Hi @guillaumeeb , sorry for the late response. Thank you very much for the explanation. It is really hard for me to put a snippet code of the all flow, because it’s a code of data science, and the function that is submitted to dask contains a lot of functions in it, which makes it very hard to debug. But what i did find is that in each worker pod it seems that the memory increases more and more with each task it handles.
When I change the return statement in this submitted function to return an empty list, I see that the the memory is ok and doesn’t change. Also when I change the return instead of returning the output it returns today, to return the same input it got, the memory doesn’t change as well.
So I’m trying to understand if we have a memory leak, or maybe it’s something to do with the memory management in dask, and how the results are stored in the distributed memory of the worker nodes.
If you can elaborate on how the results are stored, it will be great (I read the documentation, but maybe you can add more to that). Do you think it could be related? Or do you have any idea what can I do to better understand the issue?
This is how we set the cluster -
extra_cluster_config["pod_template"] = make_pod_spec(
image=image,
labels=labels,
threads_per_worker=threads_per_worker,
env=env,
extra_container_config=extra_container_config,
extra_pod_config=extra_pod_config,
memory_limit=memory_limit,
memory_request=memory_request,
cpu_limit=cpu_limit,
cpu_request=cpu_request,
)
cluster = KubeCluster(scheduler_service_wait_timeout=240, **extra_cluster_config)
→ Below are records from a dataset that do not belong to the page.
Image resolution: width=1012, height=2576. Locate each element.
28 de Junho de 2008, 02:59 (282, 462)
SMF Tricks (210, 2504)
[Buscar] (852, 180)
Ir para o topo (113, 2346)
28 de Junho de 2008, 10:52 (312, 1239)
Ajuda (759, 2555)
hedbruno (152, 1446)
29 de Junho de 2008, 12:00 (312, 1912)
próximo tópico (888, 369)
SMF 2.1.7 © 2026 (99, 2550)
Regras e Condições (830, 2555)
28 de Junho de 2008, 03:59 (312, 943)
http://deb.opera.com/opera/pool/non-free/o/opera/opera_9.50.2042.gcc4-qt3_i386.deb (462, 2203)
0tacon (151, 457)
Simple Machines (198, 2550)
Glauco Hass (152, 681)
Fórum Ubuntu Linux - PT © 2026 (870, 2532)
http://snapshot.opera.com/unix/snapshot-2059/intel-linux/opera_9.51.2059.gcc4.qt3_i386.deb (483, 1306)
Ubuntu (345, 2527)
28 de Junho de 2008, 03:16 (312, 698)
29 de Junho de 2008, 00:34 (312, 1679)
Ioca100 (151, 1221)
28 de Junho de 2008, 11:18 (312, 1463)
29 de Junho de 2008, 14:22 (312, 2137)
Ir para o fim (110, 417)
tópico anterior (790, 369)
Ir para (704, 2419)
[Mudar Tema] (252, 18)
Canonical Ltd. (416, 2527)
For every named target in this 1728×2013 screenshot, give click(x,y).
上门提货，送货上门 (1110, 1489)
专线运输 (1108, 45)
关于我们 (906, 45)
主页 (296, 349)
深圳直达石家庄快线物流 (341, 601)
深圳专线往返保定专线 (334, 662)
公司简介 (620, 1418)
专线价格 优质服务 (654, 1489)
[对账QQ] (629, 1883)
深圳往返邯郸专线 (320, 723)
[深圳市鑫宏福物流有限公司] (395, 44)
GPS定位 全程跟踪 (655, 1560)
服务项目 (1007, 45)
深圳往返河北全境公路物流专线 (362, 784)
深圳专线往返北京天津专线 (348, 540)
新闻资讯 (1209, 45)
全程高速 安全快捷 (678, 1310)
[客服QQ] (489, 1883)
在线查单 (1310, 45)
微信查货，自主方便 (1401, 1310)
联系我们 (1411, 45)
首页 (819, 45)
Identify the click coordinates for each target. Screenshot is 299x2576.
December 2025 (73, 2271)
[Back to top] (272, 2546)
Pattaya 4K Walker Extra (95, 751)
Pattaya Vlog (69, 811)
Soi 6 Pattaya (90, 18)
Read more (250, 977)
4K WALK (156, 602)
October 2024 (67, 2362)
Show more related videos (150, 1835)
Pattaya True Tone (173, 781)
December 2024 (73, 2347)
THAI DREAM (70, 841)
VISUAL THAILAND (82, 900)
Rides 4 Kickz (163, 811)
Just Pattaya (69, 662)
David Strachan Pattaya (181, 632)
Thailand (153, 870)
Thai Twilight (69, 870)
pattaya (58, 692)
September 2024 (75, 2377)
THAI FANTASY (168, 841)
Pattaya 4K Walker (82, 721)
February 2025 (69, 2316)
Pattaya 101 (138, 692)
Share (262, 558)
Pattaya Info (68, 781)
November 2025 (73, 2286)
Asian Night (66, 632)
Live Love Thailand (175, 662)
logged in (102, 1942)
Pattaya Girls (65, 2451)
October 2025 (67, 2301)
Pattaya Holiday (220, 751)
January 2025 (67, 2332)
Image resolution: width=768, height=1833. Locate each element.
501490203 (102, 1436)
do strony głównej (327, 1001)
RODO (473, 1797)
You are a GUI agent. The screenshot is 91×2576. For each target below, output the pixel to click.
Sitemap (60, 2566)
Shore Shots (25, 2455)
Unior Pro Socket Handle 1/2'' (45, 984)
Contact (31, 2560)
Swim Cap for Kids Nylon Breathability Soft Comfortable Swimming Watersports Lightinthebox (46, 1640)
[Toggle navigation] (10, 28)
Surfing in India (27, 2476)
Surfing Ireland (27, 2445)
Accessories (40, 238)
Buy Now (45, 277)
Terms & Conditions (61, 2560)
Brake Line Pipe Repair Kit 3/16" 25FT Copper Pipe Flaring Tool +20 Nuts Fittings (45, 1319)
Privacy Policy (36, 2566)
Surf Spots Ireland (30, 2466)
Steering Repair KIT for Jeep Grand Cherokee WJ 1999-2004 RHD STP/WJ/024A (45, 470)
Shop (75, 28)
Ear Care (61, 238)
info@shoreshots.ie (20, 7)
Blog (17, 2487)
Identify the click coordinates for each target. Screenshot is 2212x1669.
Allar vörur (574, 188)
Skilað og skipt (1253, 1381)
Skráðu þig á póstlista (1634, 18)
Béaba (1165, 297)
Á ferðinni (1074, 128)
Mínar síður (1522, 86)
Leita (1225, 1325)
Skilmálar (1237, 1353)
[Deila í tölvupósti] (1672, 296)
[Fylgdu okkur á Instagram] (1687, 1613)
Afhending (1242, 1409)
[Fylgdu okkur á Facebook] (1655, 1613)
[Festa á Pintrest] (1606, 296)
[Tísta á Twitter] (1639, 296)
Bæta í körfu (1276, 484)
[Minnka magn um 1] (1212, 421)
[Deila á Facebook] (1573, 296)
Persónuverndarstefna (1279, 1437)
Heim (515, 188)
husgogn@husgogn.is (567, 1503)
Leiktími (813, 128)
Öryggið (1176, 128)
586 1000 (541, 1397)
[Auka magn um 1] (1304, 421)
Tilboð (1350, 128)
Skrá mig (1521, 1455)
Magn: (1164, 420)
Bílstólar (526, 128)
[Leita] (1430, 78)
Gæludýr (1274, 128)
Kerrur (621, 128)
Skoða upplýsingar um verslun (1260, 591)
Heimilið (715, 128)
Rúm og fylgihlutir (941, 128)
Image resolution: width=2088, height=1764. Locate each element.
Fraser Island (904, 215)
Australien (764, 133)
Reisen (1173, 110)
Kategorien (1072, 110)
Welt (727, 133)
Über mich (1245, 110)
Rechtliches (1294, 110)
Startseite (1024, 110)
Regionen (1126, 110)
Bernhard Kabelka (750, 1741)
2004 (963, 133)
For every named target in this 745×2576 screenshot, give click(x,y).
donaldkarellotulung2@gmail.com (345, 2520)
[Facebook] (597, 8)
cluster.adapt(minimum=minimum_workers, maximum=maximum_workers)
This is how we set the client -
self._client = Client(cluster, timeout=120)
This is how we submit task to dask - We call the submit from a loop, for each batch of items -
for batch_number, first_batch_index in enumerate(
range(0, len(items_to_predict), NUM_OF_ITEMS_IN_BATCH), start=1
):
self._client.submit(func, *args, **kwargs, key=unique_task_name)
And this is how we collect the results: (We also used the gather api)
n_tasks = len(tasks)
results = []
task_idx = 1
for task in as_completed(tasks):
result = task.result()
results.append(result)
logger.debug(f"Gathered {task_idx} task out of {n_tasks}")
task_idx = task_idx + 1
return results
Thank you very much in advance,
Moran.